Dylan didn't attend the funeral. He thought about Terry Neilson and the pills that he had sold her. He didn't put a gun to her head. She had come to him. He wasn't responsible for her death. She did what she did under her own free will.
Dylan Brown was in his late forties, wore glasses and was mostly bald. He was always in a ball cap and had a mustache and goatee that hid he double chin. A little over weight for his five ten frame, he liked to wear bib and brace overalls for effect. It made him look more country and got people to under estimate him. He played the country bumpkin role to great effect. He adopted y’all and you’uns and strove to erase any remnants of the Yankee accent that he had when he first moved to Eden. He wanted everyone to forget that he “Wasn’t from around here.”
Dylan thought himself smarter than most and he probably was. He liked to say that “He highly valued his own opinion.” Untraditional in many ways, the idea of working for someone rubbed him the wrong way. Yes, he earned a wage, but someone profited from his efforts. He wanted to keep all the money his labors brought.
In high school it had been a challenge to fit in. He eventually just gave up and resigned himself to the fact that it was never going to happen. He didn’t go to college and after school, he went back up north and stayed with his grand parents for a couple of years. He found the same feeling of being an outsider. Although he was from there, the years spent in Eden had influenced his speech patterns and he didn’t sound like the local residence. He was from two worlds and didn’t fit in either. He returned to Eden and lived in a trailer on part of his parents property.
He had always been good at fixing things, so he started working odd jobs. Painting a shed and fixing a fence led to other jobs and eventually he made a living as a handyman. It was a cash business and that meant it was easy for him to conceal his success. He used an old pickup truck and bought a trailer for his tools.
Dylan looked for the angles and tried to think out of the box. He admired D.B. Cooper for his inventiveness. No one had ever hijacked a plane before Cooper, let alone escape with a parachute out the back of the plane. It was Cooper’s ingenuity that Dylan admired.
On top of that, people paid good money for a pet rock. This was insane to Dylan and confirmed what he thought about most people. He devoted many evenings trying to come up with his own original idea.
Dylan studied and thought about what it took to get ahead in life. A profession would enable his to make good money while working for himself. That took years of effort to get the education and he was already behind. He had skipped college and now was out of the habit of going to school. And they made you study all those things that were designed to round out the individual. Art appreciation was a waste of his time. Dylan eventually focused on real estate. They weren’t making anymore land and everyone needed a place to live.
Starting small in the next county, he began buying distressed property. His experience as a handyman was put to use and he had the house fixed up and rented out in no time. The rent covered the mortgage and them some. He applied all the of rent money to pay down the mortgage. In a few short years he had the house free and clear and was working on his next project. He fixed that one up and use the rent from both houses to pay down the mortgage. It too was mortgage free in a quarter of the time. He continued this process until he had twenty houses, all free and clear, rented out and producing income.

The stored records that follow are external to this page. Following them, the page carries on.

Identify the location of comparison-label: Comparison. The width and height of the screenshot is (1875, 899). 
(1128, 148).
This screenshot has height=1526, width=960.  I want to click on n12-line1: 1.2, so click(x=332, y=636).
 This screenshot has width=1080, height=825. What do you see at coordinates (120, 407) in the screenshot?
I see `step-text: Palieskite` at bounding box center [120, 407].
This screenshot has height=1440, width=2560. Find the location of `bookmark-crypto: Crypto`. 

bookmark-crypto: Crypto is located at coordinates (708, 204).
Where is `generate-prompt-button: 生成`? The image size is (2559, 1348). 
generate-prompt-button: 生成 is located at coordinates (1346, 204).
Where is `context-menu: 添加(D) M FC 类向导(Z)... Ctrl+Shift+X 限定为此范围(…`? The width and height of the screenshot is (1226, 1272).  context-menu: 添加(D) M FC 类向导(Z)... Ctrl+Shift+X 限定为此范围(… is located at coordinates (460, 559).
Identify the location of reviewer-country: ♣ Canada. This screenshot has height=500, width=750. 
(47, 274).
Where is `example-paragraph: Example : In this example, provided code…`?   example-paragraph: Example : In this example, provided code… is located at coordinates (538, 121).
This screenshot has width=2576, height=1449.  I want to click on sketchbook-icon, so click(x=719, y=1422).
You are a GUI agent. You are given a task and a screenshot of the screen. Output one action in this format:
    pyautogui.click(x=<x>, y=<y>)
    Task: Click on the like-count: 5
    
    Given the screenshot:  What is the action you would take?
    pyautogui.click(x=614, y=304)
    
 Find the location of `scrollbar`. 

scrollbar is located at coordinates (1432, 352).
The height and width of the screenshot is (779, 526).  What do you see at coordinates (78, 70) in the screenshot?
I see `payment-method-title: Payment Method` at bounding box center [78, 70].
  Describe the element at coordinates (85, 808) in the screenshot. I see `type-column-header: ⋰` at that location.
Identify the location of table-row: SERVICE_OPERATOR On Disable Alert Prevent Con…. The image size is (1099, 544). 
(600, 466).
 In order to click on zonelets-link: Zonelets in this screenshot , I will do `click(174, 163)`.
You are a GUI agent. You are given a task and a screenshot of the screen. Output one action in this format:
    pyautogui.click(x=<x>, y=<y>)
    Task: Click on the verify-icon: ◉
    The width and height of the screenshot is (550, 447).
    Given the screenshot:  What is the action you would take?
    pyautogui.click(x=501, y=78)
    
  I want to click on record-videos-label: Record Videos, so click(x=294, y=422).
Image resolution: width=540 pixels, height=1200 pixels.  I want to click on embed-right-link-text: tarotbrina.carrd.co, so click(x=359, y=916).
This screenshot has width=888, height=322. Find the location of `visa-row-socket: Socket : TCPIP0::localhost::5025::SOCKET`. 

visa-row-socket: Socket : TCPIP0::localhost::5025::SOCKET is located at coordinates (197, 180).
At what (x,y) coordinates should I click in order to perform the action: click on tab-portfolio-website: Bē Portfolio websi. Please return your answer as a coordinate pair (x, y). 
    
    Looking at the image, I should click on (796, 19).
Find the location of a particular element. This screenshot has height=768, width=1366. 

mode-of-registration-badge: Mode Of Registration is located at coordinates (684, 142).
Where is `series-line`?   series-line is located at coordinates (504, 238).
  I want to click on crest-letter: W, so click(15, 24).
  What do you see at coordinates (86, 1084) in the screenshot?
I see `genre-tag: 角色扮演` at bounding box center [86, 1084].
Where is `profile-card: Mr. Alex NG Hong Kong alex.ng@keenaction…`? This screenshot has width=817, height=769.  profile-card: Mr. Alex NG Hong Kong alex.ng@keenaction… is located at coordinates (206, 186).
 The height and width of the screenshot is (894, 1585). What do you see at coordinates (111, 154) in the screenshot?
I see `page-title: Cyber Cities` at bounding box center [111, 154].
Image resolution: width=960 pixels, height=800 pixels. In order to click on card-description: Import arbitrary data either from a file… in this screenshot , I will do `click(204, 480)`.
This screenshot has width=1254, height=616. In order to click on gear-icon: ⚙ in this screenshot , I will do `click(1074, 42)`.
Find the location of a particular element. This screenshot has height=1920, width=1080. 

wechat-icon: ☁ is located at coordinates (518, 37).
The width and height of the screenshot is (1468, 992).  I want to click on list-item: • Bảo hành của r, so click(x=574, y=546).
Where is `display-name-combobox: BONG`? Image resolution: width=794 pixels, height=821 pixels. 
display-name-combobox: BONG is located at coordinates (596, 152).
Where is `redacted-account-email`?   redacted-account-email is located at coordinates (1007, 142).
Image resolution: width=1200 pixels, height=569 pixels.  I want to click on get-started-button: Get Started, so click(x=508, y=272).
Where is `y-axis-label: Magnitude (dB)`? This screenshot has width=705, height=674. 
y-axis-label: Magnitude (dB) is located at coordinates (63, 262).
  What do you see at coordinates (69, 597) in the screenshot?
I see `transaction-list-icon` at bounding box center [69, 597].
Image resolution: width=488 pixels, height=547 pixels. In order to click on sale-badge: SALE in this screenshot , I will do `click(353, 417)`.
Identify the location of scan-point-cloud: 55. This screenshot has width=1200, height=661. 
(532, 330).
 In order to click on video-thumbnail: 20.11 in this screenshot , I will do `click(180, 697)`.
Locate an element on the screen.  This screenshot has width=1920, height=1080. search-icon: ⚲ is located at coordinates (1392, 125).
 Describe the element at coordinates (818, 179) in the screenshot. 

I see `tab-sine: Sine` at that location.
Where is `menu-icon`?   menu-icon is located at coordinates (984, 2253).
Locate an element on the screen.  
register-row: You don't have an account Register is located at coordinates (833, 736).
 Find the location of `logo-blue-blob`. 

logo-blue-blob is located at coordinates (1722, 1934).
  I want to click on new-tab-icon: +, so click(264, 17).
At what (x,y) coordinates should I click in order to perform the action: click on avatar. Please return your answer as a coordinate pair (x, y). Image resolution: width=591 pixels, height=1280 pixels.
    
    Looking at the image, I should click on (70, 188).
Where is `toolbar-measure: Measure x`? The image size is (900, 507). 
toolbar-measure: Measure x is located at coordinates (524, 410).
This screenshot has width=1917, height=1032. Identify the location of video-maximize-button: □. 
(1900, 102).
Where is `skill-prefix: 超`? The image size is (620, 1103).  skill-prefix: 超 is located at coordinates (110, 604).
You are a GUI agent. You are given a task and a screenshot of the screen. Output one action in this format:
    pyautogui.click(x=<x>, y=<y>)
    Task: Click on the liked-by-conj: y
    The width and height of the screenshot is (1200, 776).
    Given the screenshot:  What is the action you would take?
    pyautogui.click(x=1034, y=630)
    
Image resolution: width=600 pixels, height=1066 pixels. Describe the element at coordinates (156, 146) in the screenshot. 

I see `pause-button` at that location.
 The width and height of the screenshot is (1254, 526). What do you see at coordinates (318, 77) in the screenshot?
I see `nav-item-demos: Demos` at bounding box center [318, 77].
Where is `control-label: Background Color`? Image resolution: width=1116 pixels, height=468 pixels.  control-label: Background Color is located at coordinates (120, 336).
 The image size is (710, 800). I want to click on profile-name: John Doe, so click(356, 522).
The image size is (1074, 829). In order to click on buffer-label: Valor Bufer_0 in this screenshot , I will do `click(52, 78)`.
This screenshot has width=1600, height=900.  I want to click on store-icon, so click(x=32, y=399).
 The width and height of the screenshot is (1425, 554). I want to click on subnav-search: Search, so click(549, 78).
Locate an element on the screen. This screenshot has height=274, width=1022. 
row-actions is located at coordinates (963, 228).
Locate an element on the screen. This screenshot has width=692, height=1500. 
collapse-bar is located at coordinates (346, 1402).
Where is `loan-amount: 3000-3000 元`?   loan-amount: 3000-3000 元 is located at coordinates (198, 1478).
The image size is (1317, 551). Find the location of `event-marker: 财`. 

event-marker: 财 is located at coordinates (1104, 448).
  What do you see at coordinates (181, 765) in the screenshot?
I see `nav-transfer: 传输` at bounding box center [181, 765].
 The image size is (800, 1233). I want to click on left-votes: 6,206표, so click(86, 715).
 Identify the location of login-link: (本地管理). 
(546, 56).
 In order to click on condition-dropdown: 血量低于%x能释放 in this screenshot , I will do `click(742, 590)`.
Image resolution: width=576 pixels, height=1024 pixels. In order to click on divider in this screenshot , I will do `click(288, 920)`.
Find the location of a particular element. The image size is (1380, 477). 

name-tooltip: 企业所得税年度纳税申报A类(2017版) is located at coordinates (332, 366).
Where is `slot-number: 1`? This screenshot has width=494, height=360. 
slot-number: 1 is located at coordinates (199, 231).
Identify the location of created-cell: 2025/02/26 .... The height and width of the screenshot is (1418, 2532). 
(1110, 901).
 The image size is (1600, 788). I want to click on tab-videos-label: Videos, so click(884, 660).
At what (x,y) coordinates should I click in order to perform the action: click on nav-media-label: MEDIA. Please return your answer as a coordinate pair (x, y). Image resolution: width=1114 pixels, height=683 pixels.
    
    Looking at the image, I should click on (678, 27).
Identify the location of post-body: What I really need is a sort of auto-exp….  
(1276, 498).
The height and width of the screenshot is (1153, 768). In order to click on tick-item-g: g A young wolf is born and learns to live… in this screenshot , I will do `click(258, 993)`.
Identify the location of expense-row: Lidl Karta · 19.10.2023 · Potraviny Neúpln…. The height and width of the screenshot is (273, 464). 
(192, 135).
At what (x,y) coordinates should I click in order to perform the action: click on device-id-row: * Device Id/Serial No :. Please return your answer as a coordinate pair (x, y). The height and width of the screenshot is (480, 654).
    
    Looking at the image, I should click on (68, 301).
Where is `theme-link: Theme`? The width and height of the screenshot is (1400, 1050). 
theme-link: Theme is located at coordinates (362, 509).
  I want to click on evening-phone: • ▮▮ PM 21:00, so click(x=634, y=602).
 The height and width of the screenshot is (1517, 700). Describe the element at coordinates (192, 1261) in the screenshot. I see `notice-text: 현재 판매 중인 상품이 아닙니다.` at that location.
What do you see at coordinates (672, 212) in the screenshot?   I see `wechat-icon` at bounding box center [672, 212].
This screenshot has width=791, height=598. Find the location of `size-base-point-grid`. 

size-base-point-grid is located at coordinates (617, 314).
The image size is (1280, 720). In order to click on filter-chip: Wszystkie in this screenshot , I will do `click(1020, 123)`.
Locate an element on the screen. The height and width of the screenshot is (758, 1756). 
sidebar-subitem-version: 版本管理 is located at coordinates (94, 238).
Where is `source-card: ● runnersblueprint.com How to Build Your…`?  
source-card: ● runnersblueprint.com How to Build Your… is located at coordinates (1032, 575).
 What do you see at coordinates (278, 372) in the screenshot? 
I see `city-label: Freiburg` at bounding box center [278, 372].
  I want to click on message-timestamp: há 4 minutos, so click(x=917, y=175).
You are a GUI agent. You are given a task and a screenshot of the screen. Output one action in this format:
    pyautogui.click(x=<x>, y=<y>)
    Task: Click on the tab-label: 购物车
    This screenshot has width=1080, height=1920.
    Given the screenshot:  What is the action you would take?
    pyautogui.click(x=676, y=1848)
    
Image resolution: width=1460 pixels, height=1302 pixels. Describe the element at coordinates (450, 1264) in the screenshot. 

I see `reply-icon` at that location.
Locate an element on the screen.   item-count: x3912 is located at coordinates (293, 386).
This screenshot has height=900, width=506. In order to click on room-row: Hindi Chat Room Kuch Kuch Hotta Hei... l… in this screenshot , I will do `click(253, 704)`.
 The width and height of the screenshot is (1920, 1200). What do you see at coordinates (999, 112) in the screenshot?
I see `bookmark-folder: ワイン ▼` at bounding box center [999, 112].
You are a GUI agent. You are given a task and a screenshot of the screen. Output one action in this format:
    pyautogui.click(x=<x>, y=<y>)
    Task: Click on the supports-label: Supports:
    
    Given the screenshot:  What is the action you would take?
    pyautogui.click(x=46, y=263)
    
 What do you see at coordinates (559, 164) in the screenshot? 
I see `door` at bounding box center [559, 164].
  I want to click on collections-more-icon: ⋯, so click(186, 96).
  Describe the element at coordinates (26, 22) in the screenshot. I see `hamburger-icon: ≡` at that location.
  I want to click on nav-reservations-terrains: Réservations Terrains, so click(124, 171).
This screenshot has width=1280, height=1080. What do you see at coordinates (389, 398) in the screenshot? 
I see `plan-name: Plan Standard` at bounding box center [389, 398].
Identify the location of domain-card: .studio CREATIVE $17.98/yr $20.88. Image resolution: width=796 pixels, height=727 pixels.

Dylan had kept his investments at a distance. He continued to live in his trailer on his parents land in Eden. Eventually, his father passed and shortly thereafter his mother followed. Dylan inherited the land and moved into the family home.
Keeping a low profile was important to Dylan. In his dealings with his tenants, he was never the owner, he was just the manager and handyman. When ask to wait on the rent, he would say, “I just work for the owner. He expects me to collect the rent. I need this Job. I will get fired if I let you slide.”
Dylan began buying up land in the valley around Eden. It all started when he was called for a job and the owner told him he was getting ready to sell. He would make a deal and buy the land before it got on the market.
He quickly decided to have a straw man take title to whatever he bought to hide his growing holdings. He had grand plans for developing the area. Subdivisions instead of farms. He used the straw man to make applications for building permits on the land that he owned. It was all zoned for agriculture and he wanted to build houses. The local authorities refused to allow the change in use, citing infrastructure concerns and the developments impact on the character of the community. Dylan didn’t want to be a farmer. He didn’t care about the character of the community. He wanted to develop his land.
Dylan knew he was right. The people of Eden would thank him one day. The old refrain “You’re not from around here, are you?” would be replaced with “We needed someone from outside to show us the way.” He would not be an outsider, he would be their savior.
There were others that felt the way Dylan felt. Others that saw the opportunity to make a fortune if the attitudes of the locals could be changed. The locals wanted to preserve the way of life in their community. They just needed to be shown that not only can you not go home again, even if you stayed home, things would always change and you can never insure that the status quo would remain forever.
The most potent motivating factor is fear. It was fear of change that the kept the town small and prevented development. Dylan needed something that would create fear in the locals that if they did not change, the result would be even worse. He would think about that later, right now the Neilson property was up for sale.